Stored dataset items

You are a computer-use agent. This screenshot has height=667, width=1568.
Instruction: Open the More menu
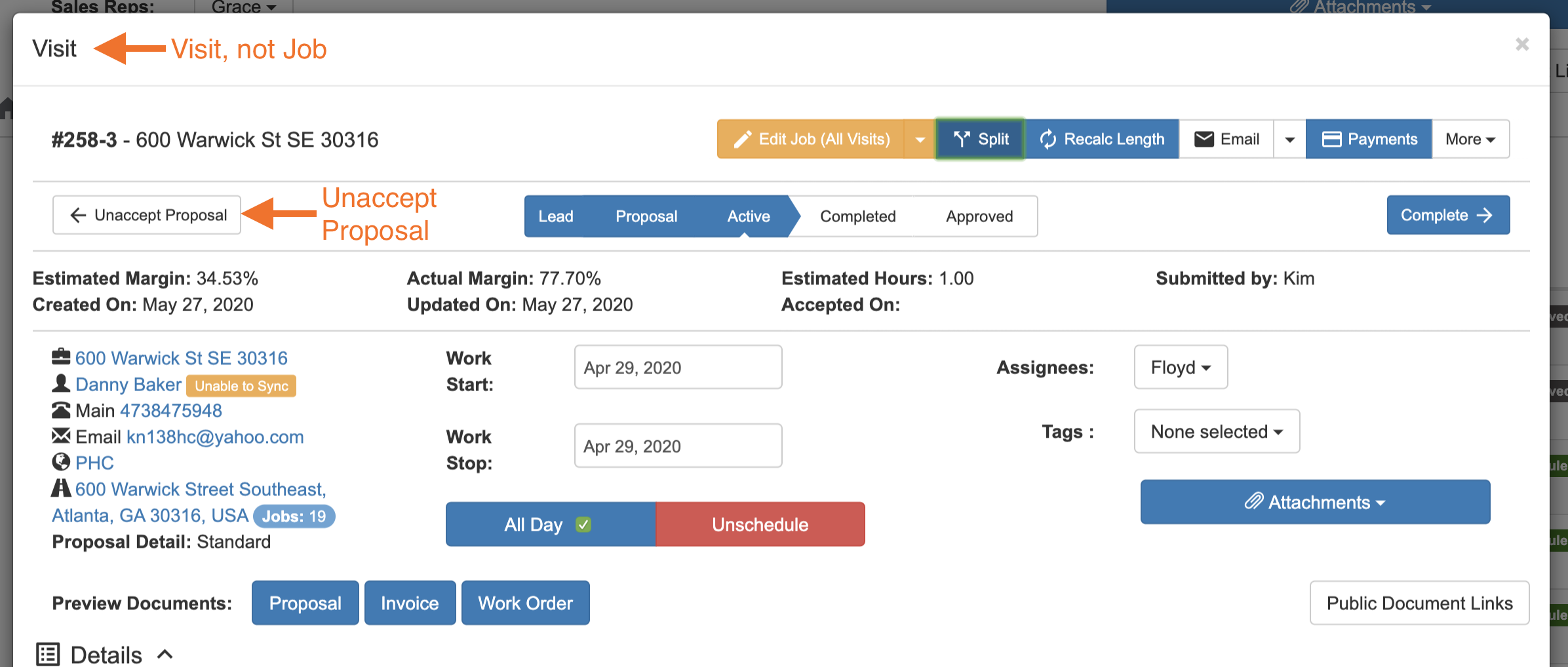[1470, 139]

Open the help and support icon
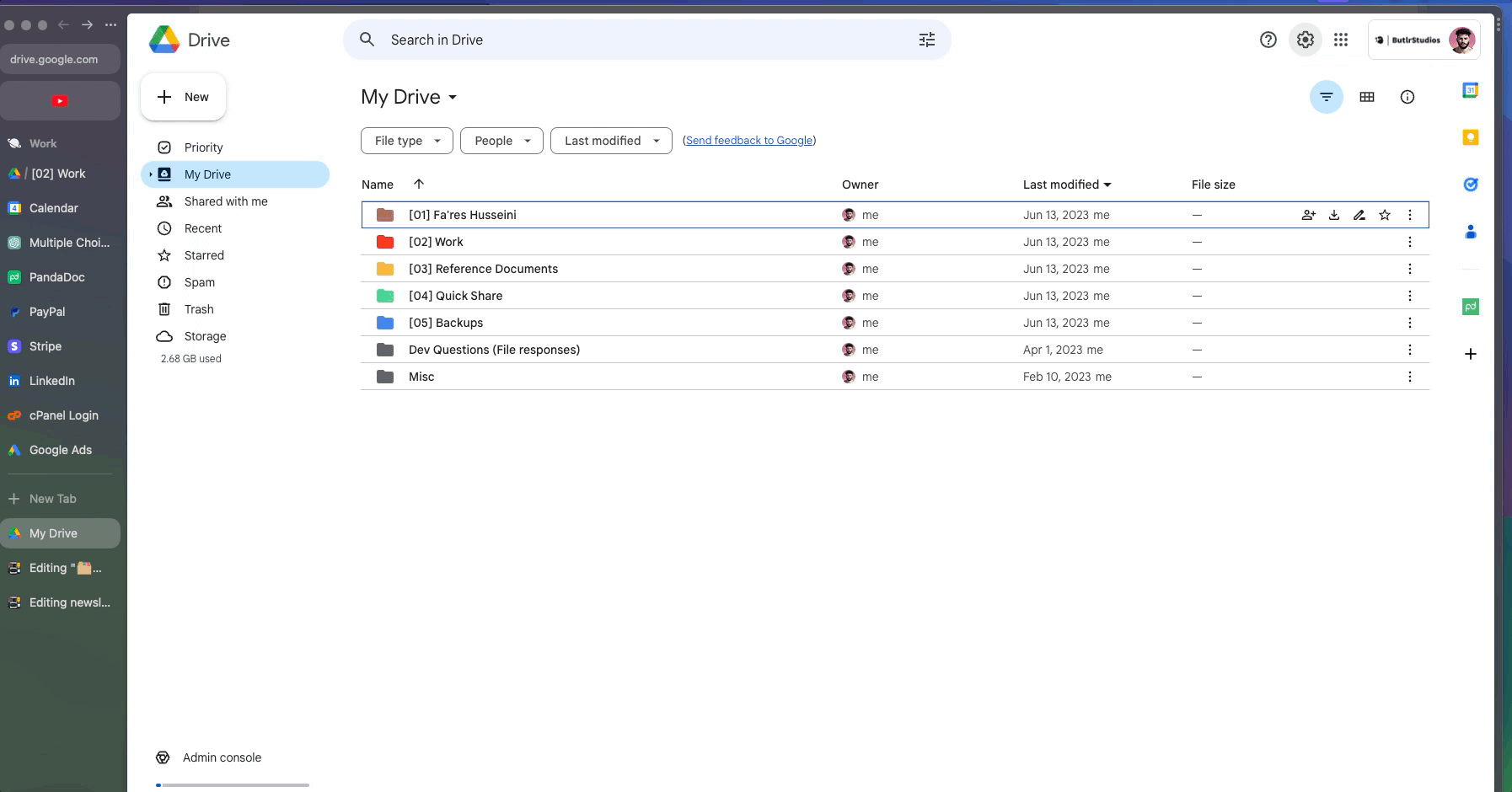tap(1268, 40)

What you will do
Copy out every line of the data above verbatim, omitting the pictures.

Response to this task
You are a computer-use agent. This screenshot has height=667, width=1568.
Instruction: Open the More menu
[1470, 139]

Open the help and support icon
tap(1268, 40)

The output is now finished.